Passage: Begin
Higher Education May be Costly But It Gives a Big Financial Return

IT pays to stay in school.

Indeed, a new study finds each year of additional education increases the wages of an individual by 16 percent, nearly double previous estimates. On average a college graduate makes about 64 percent more than a high-school graduate.

To reach that conclusion, Princeton University economists Orley Ashenfelter and Alan Krueger interviewed participants in the 16th Annual Twins Day Festival in Twinsburg, Ohio, in August 1991. Their purpose in surveying twins was to ensure that the correlation between schooling and wage rates is not due to a correlation between schooling and a person's ability or other characteristics. Since monozygotic (from the same egg) twins are genetically identical and likely to have the same family backgrounds, suc h twins are seen as more likely to have similar intelligence and other abilities.

In effect, the study confirms Census Bureau data showing that those with college educations enjoyed a sharp rise in their incomes in the 1980s, while those with high-school or less saw a decline. Those numbers, however, say nothing about whether this income difference was affected by ability levels.

The Ohio festival, the largest gathering of twins in the world, attracted 3,000 sets of twins, triplets, and quadruplets. Mr. Ashenfelter and Mr. Krueger interviewed more than 495 separate individuals over the age of 18 during the festival's three days.
Passage: End
Excerpted data: Begin
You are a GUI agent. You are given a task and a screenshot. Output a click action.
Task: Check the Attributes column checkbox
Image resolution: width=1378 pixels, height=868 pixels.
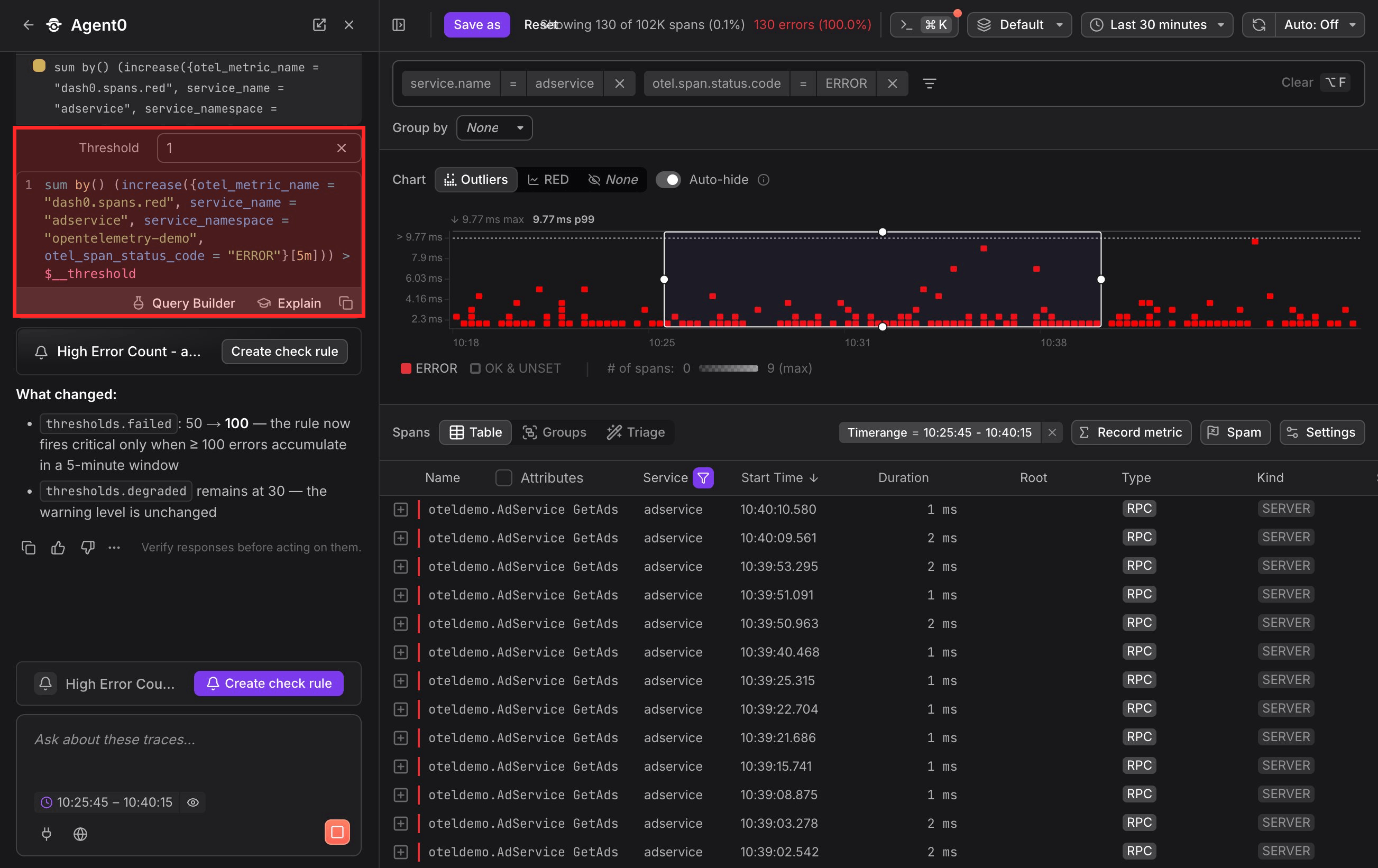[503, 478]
Excerpted data: End
Excerpted data: Begin
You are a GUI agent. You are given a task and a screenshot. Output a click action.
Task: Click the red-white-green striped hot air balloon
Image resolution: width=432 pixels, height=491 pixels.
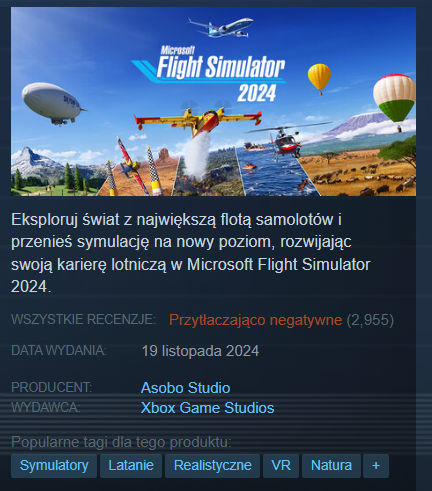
Excerpted data: End
Tasks to carry out -
[1] According to the article on the earnings payoff of schooling, by what percentage does each additional year of education raise an individual's wages?
[2] Carry on the article on the earnings payoff of schooling from its final sentence.
The data has no connection to the article on the earnings payoff of schooling.

Answers for each item -
[1] Each additional year of education raises wages by 16 percent.

[2]
Parents of identical twins often do not know quite how to treat their matching offspring, Ashenfelter says. That is reflected in such first names for twins as: Marie Antoinette and Mark Anthony, Ron and Don, Ned and Fred, Chester and Lester.

In a National Bureau of Economic Research paper, the economists write: "Much of the purpose of a twins festival is to celebrate the similarity of the twins who are present. The participants therefore tend to dress alike and to celebrate their similarity. As a result we suspect the twins in our sample may bear stronger similarities than would be the case in a random sample of twins."

They were looking especially for identical twins with a difference in the number of years of schooling between them.

When estimating the economic return to education, they did not use the questionnaire data from fraternal, or dizygotic, twins resulting from the fertilization of separate eggs. Such siblings are genetically similar only as are brothers and sisters. The data collected shows that the wage rates and education levels of identical twins are more highly correlated than for fraternal twins.

One problem for those considering investing large sums in a college education is that there is no guarantee of a 64 percent return in post-graduation wages, Ashenfelter notes. The survey looked at averages, and within those averages, some individuals got a poor return on their investment in education.